I later gave the Cutco knives thing a shot, and never made it past the training phase of that one. I particularly remember their demonstration that was supposed to show how superior Cutco knives are. They had a selection of cheap dollar store type knives that was supposed to be representative of the typical knives found in people's kitchen, and showed how it took 8,9,10 or more strokes to slice a tomato...if it even sliced it at all. One of the knives they used was a very dull serrated knife that just mangled the tomato. The Cutco knife did it in 3 strokes.

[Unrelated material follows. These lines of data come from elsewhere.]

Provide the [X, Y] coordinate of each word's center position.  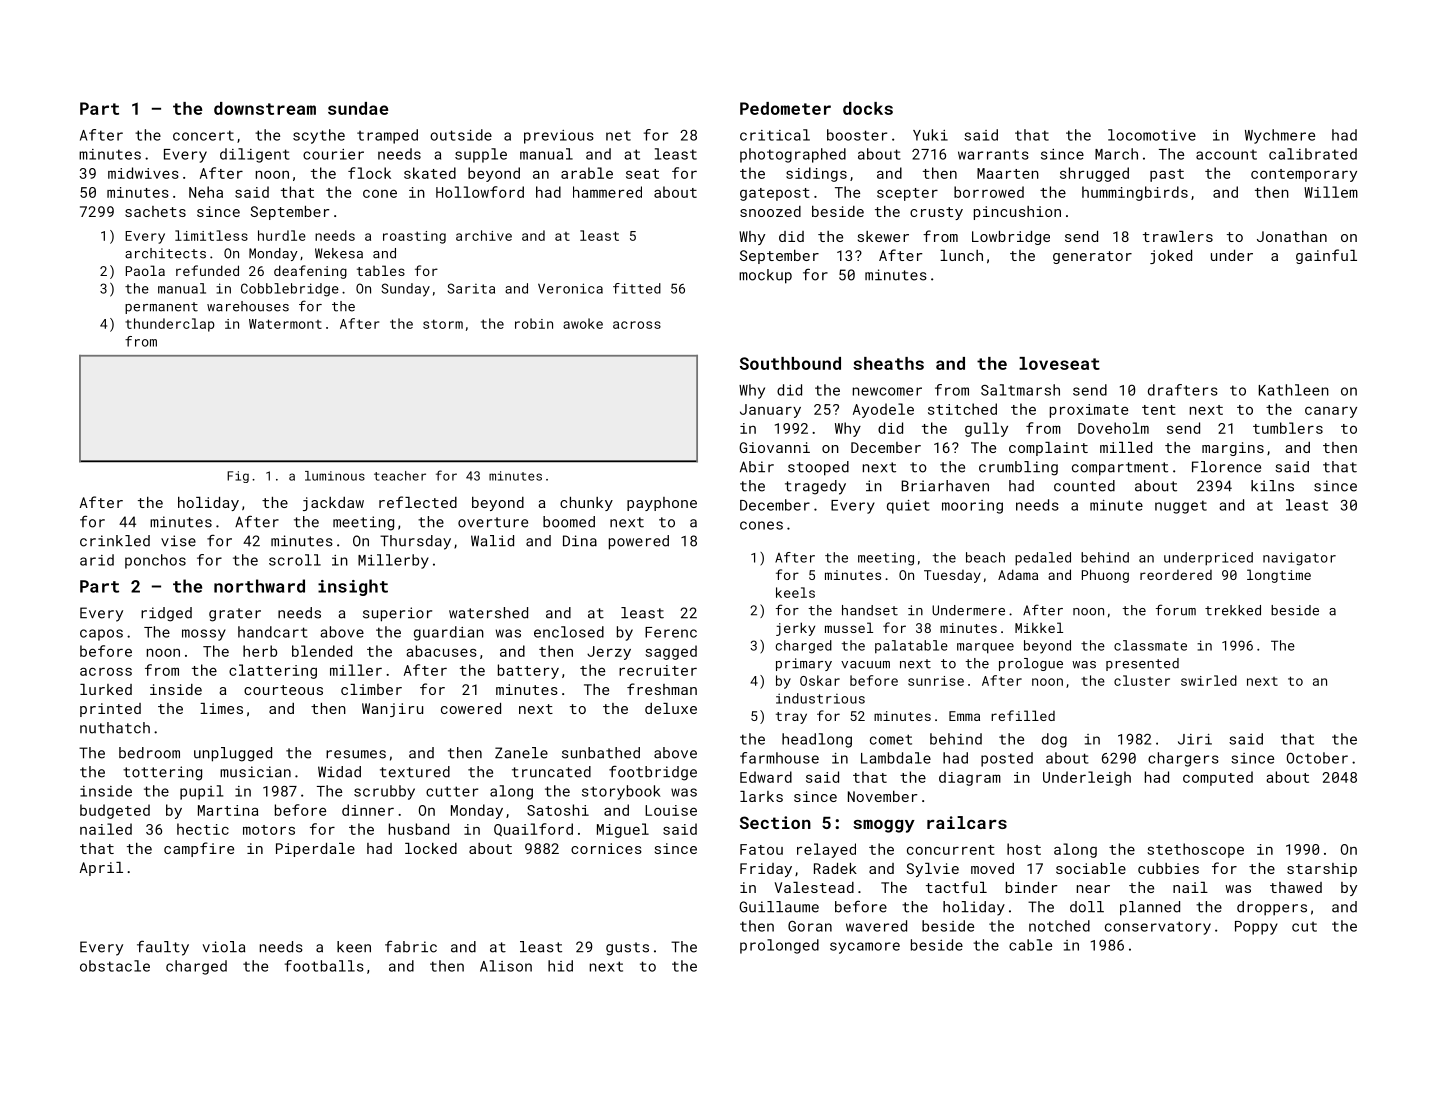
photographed [793, 155]
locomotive [1152, 135]
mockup [765, 276]
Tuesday [952, 576]
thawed [1296, 887]
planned [1150, 908]
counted [1084, 486]
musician [255, 772]
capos [101, 635]
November [883, 796]
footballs [324, 966]
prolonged [779, 946]
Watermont [285, 324]
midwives [143, 173]
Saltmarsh [1020, 390]
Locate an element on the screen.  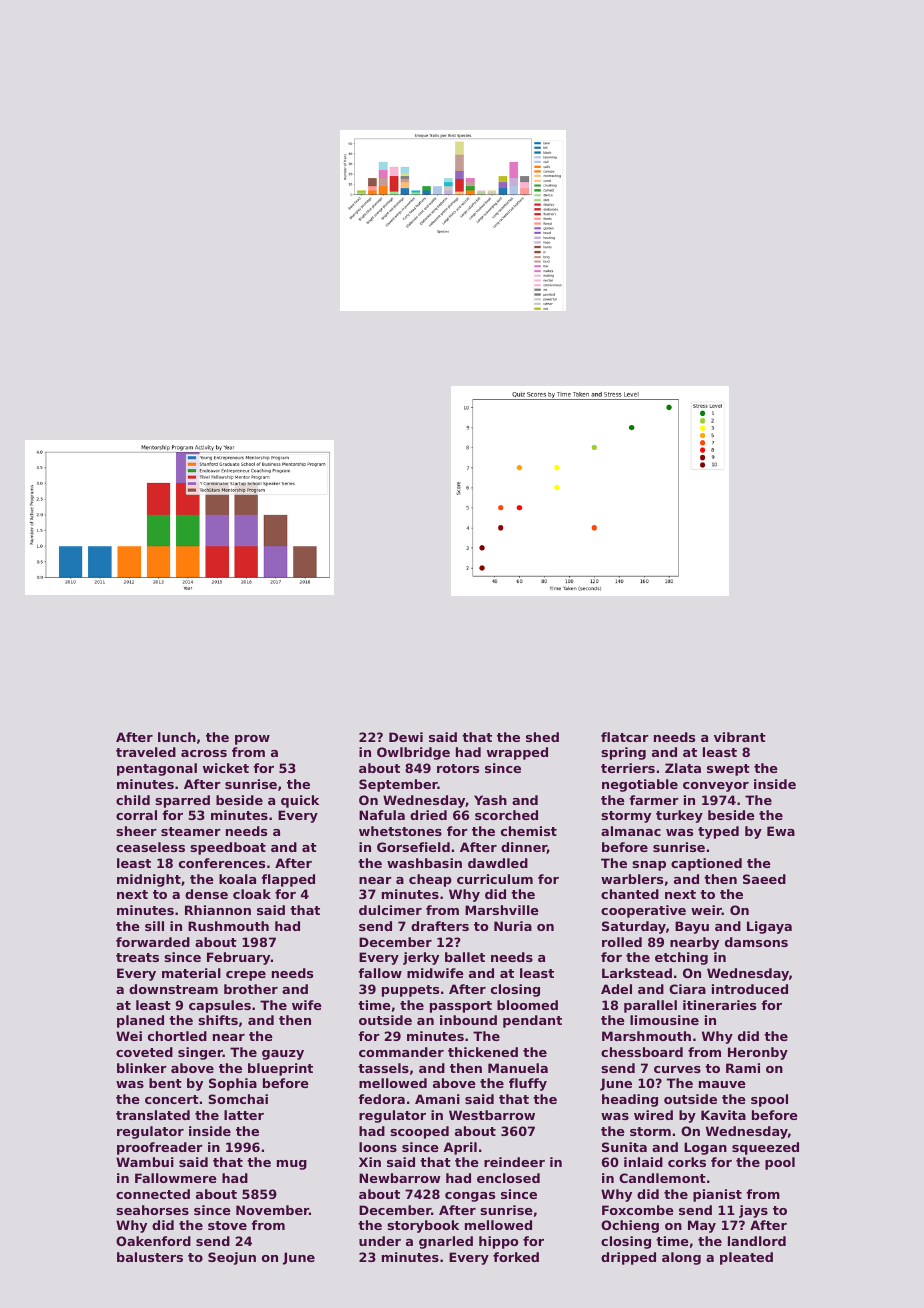
brother is located at coordinates (251, 989).
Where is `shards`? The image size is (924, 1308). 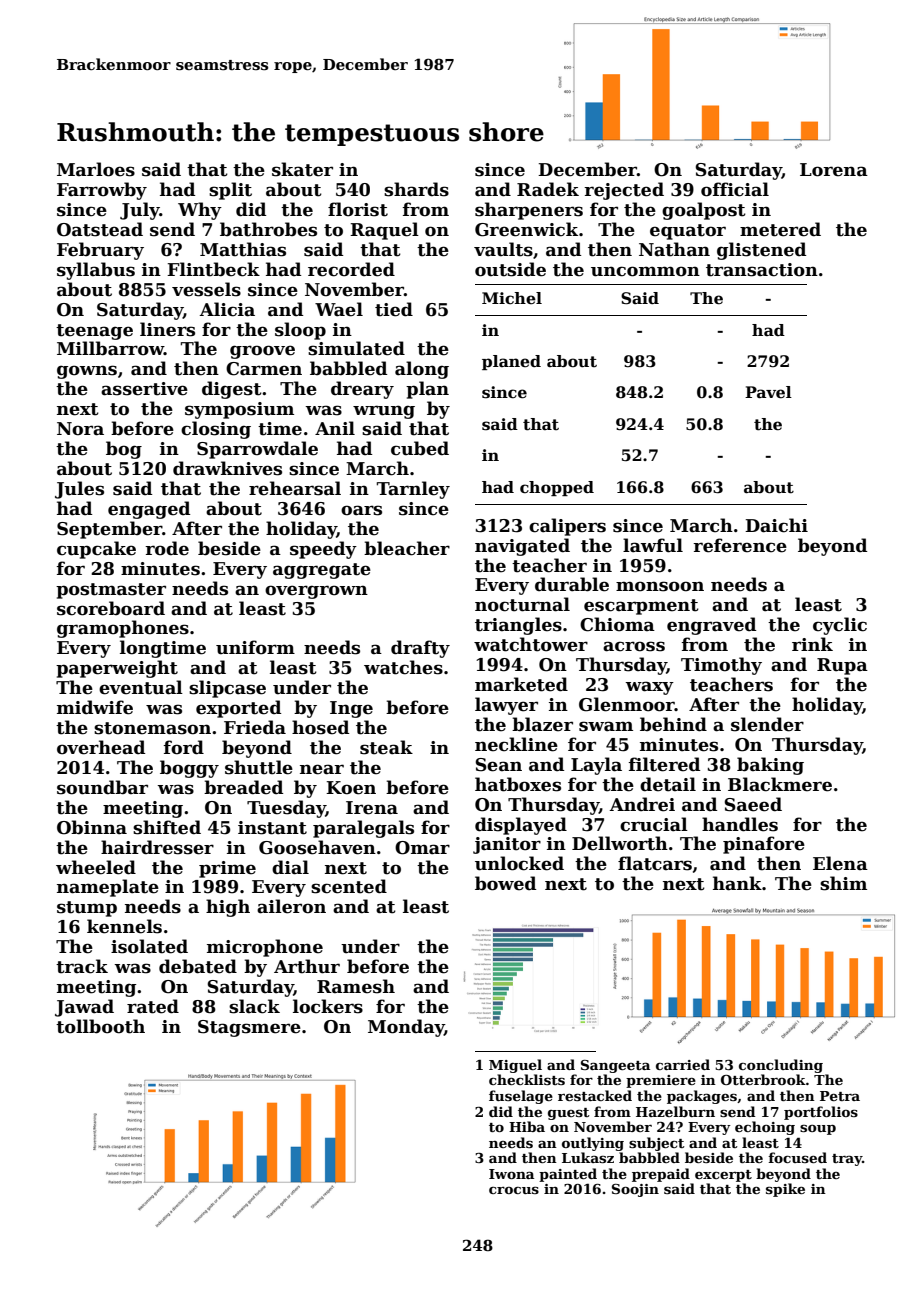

I whipped out my very well maintained Colt folding knife, and whipped through that sucker in a single stroke, with a huge smile on my face, and asked the guy running the training how I would handle such a situation in the field, seeing as how we're supposed to start by doing the demo for our friends and family, then get referrals from them...knowing that at least in my family, we all have very high quality cutlery (and we had even better stuff in the kitchen than I carried in my pocket on a daily basis)
He tells me not to worry about that, because that will never happen. Funny...I believe it just did....he was not amused, lol.
After learning that I would also have to front the cost of the demo knife set (something like $200...in the late 90s, for a broke kid...), in addition to hitting up my friends and family to buy this stuff AND refer their friends and family to push this stuff on, AND a poor guidance team...I knew this was going to be a waste of my time as well.
To this day, I still have yet to meet a single person that made any money off either Kirby or Cutco....
After learning that I would also have to front the cost of the demo knife set (something like $200...in the late 90s, for a broke kid...), in addition to hitting up my friends and family to buy this stuff AND refer their friends and family to push this stuff on, AND a poor guidance team...I knew this was going to be a waste of my time as well.
To this day, I still have yet to meet a single person that made any money off either Kirby or Cutco....
One of our pastors at our church told a story about how he used to sell Cutco for a while when he was in college. He said he was good at it and making decent money, but he ended up quitting because he felt guilty, as he knew a lot of people buying the knives couldn't really afford them.